Even if you have a lot of them its still limited. To paraphrase Jim Rawles of Survival Blog "For $500 I could fill my garage with toilet paper". Obviously if your garage is full of TP you can't store 5 years of Mountain House goodness in it. 

Finally it is not that I am against having a lot of stuff. By all means keep developing systems to suit your worries as far as your finances and space allow. If you want and can afford a fully stocked doomsday bunker then get one. My concern is about using the money and resources you have as efficiently as possible. To get the most out of your dollars and space by planning instead of just going about it haphazardly.



fltactical said...

guilty as charged! Fortunately, I have the money to bulldoze my way through this. Unfortunately, it is still a waste of resources.
My collection of lower complete receivers is stupid (curse you Palmetto State Armory). We try to justify our excesses with a projected excessive situation. Taking in relatives and giving them a gun sounds great, but after thinking about this article, I realized that I would not have anything to feed them! LOL. Looks like I will be selling some of my battle rifles and using the funds to build up more precious metals and the necessary food for those grasshopper party crashers that are bound to show up. Thanks again Ryan for making me focus, and it is great to have you back on the blog.

Robert said...
This comment has been removed by the author.
Robert said...

Like you I'm interested in the new FLIR. It says 100 yard, but at what distance do you start to see degradation of the image,50 yards or 20 yards? Love to see some do a good review of one.

Anonymous said...

This is 'good stuff' in that it makes you think and review what you are doing, what you've done and where you are headed - all good things. I agree it needs to be tailored to suit the individual and the 'local' situation what ever that may be. I by no means have bucks to burn but can scare up a hundred bucks or so every other month and have tried to fill in gaps. Your current post (and comments) are making me think of it more sharply and to plan out longer.

I don't think I'll get more 5.56 with the next couple of hundred but look at building up additional cash and getting the FLIR or a better personal vest. In a real total blow up I have some other resources I could tap into and I need to consider that along with personal preparation. Thanks!

Meister said...

Funny that this has come up. I've recently streamlined my kits and sold off ancillary black guns when the market erupted recently. Bought more food and invested in some premade dry foods for kit usage.
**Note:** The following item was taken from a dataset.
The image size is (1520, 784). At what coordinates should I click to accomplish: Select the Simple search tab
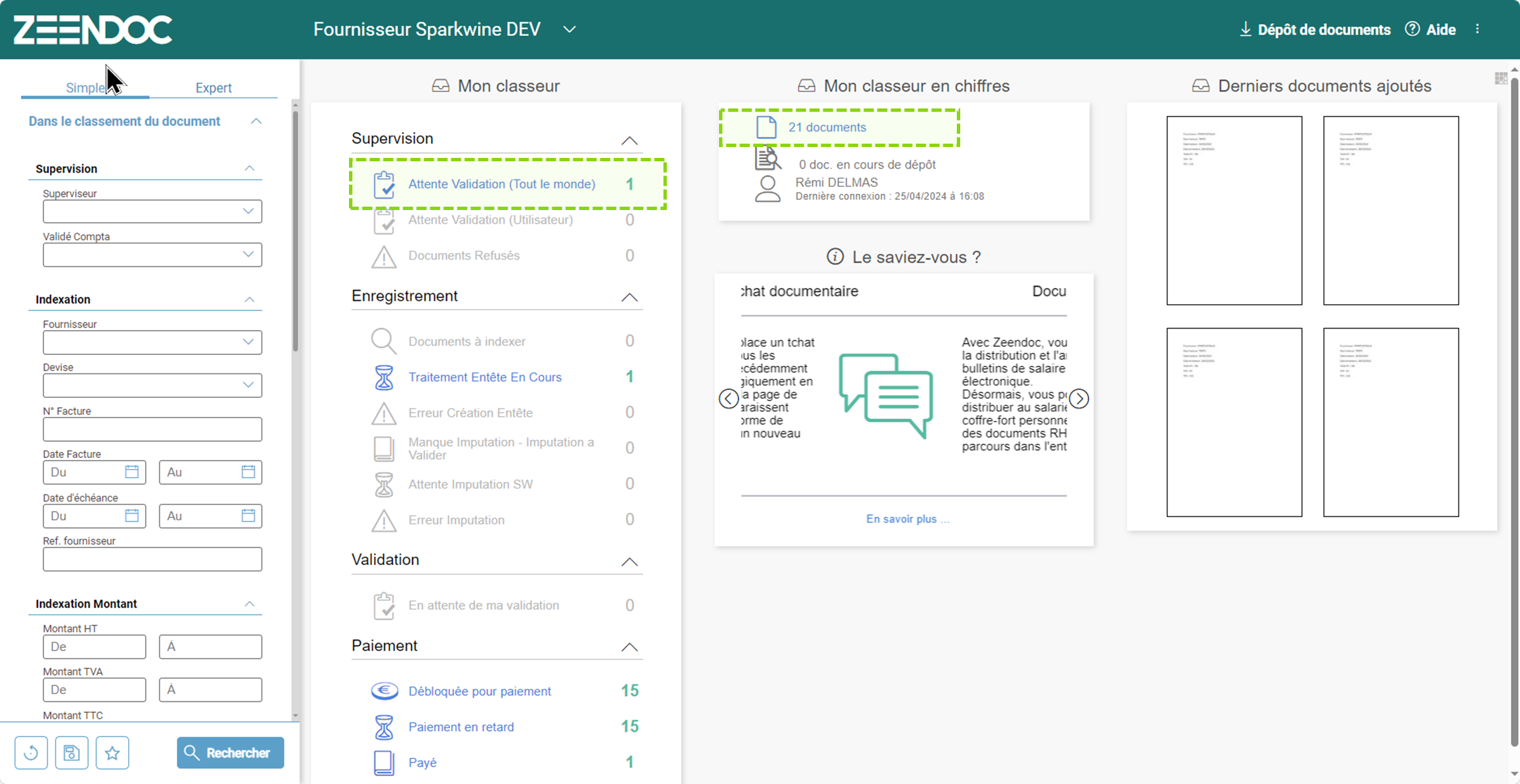(x=85, y=87)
I definitely like having a big wad of spare cash in the safe right at this juncture in our history.

riverrider said...

i'm eyeballing that flir also. turned in my eotech and thinking about buying the flir with the refund. already have a replacement optic so...

Pineslayer said...

Yea, I'm kinda guilty, but I have a plan. My plan includes other people of indeterminate numbers, plus barter. If I have cash and it's a good deal, I buy. Sometimes I will flip it, but mostly I stash it. My plan is to convert cash to assets, constantly. I have my bases mostly covered and covered again, except NV. That is next up. I have watched prices plummet and now am ready to invest. I knew ( or hoped ) that tech would quickly accelerate, and it did. Even early gen FLIR rocks and is now at half or better pricing than 2 years ago.

Never stop, never rest, enjoy a sunset, rinse, repeat.